● TEXTO APRESENTADO
────────────────
Uma mulher na direção da Organização Mundial do Comércio

Por Eva Alterman Blay, Professora Emérita da Faculdade de Filosofia, Letras e Ciências Humanas (FFLCH) da USP

 18/02/2021 - Publicado há 4 anos
Eva Alterman Blay – Foto: Cecília Bastos / USP Imagens

 

Os jornais da última terça-feira, 16 de fevereiro 2021, noticiam com destaque que pela primeira vez uma mulher, a economista Ngozi Okonjo-Iweala, foi eleita para dirigir a Organização Mundial do Comércio (OMC). A mídia ressalta dois aspectos: foi escolhida para ocupar esse posto uma mulher e uma africana. A nigeriana Ngozi dirigirá a OMC que estava entravada pela política antimultilateral de Trump. Com a nova diretora, muda o panorama: ao assumir, Ngozi afirmou ao New York Times que sua prioridade vai ser recuperar a economia global destruída pela pandemia!

Para entender quem é Ngozi fui atrás de seu país de origem, a Nigéria, e cheguei ao  documentário Sankofa. Com um certo pudor devo revelar que quem me abriu os olhos para Sankofa foi um jovem, da nova geração, profundamente ligado ao saber negro, às  raízes humanistas. Sankofa graficamente é representado por um pássaro com a cabeça voltada para trás: simboliza a ancestralidade, o passado como base para construir o  futuro. O fotógrafo Cesar Fraga e o professor de História Africana Maurício Barros de Castro viajaram por toda a África Ocidental, especialmente Guiné (Cabo Verde, Guiné-Bissau e Senegal), Mina (Gana, Togo, Benim e Nigéria) e Angola e chegaram até Moçambique, locais de onde vieram para o Brasil 12 milhões de pessoas escravizadas. Atenção: milhões. Foram buscar o que eles dizem ser “a África que habita em nós”. Esse documentário, que está disponível na Netflix, é tão interessante e revelador que deveria ser parte do currículo de todas as escolas brasileiras.
────────────────
● DADOS REGISTRADOS

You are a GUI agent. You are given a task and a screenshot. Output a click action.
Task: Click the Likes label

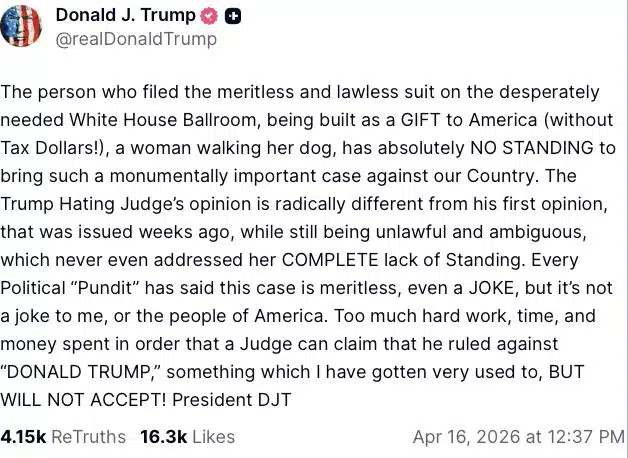pos(213,437)
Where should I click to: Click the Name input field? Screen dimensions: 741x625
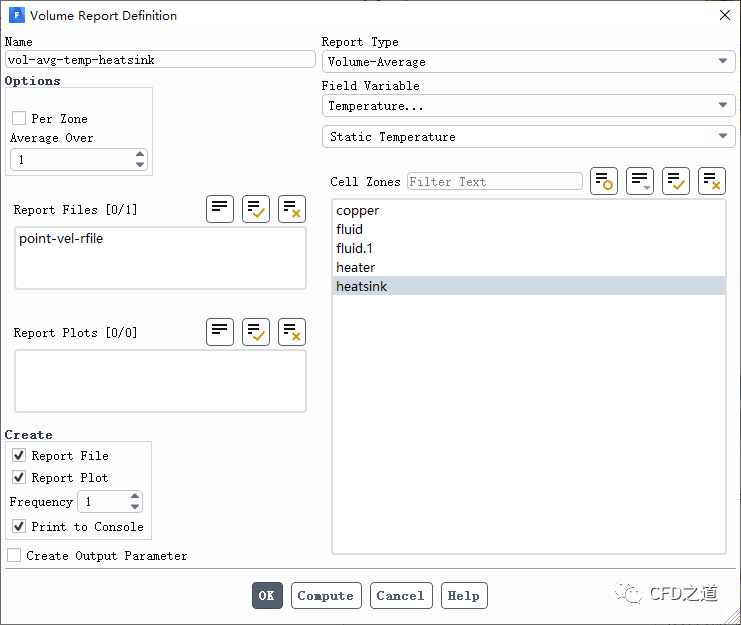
────────────────
● LISTA DE EXERCÍCIOS
1 – Reescreva o texto apresentado a partir das palavras "Por Eva Alterman" até as palavras "destruída pela pandemia!", inclusive, trocando "diretora" por "presidente".
2 – Responda com base no texto apresentado:
(a) Em que data os jornais noticiaram a eleição de Ngozi Okonjo-Iweala?
(b) Quem viajou pela África Ocidental para o documentário Sankofa?
(c) Quantas pessoas escravizadas vieram para o Brasil dos locais visitados?
Não é preciso consultar os dados para resolver as tarefas.

● RESPOSTAS ÀS TAREFAS
1 –
Por Eva Alterman Blay, Professora Emérita da Faculdade de Filosofia, Letras e Ciências Humanas (FFLCH) da USP

 18/02/2021 - Publicado há 4 anos
Eva Alterman Blay – Foto: Cecília Bastos / USP Imagens

 

Os jornais da última terça-feira, 16 de fevereiro 2021, noticiam com destaque que pela primeira vez uma mulher, a economista Ngozi Okonjo-Iweala, foi eleita para dirigir a Organização Mundial do Comércio (OMC). A mídia ressalta dois aspectos: foi escolhida para ocupar esse posto uma mulher e uma africana. A nigeriana Ngozi dirigirá a OMC que estava entravada pela política antimultilateral de Trump. Com a nova presidente, muda o panorama: ao assumir, Ngozi afirmou ao New York Times que sua prioridade vai ser recuperar a economia global destruída pela pandemia!

2 –
(a) Na terça-feira, 16 de fevereiro de 2021.
(b) O fotógrafo Cesar Fraga e o professor de História Africana Maurício Barros de Castro.
(c) 12 milhões de pessoas.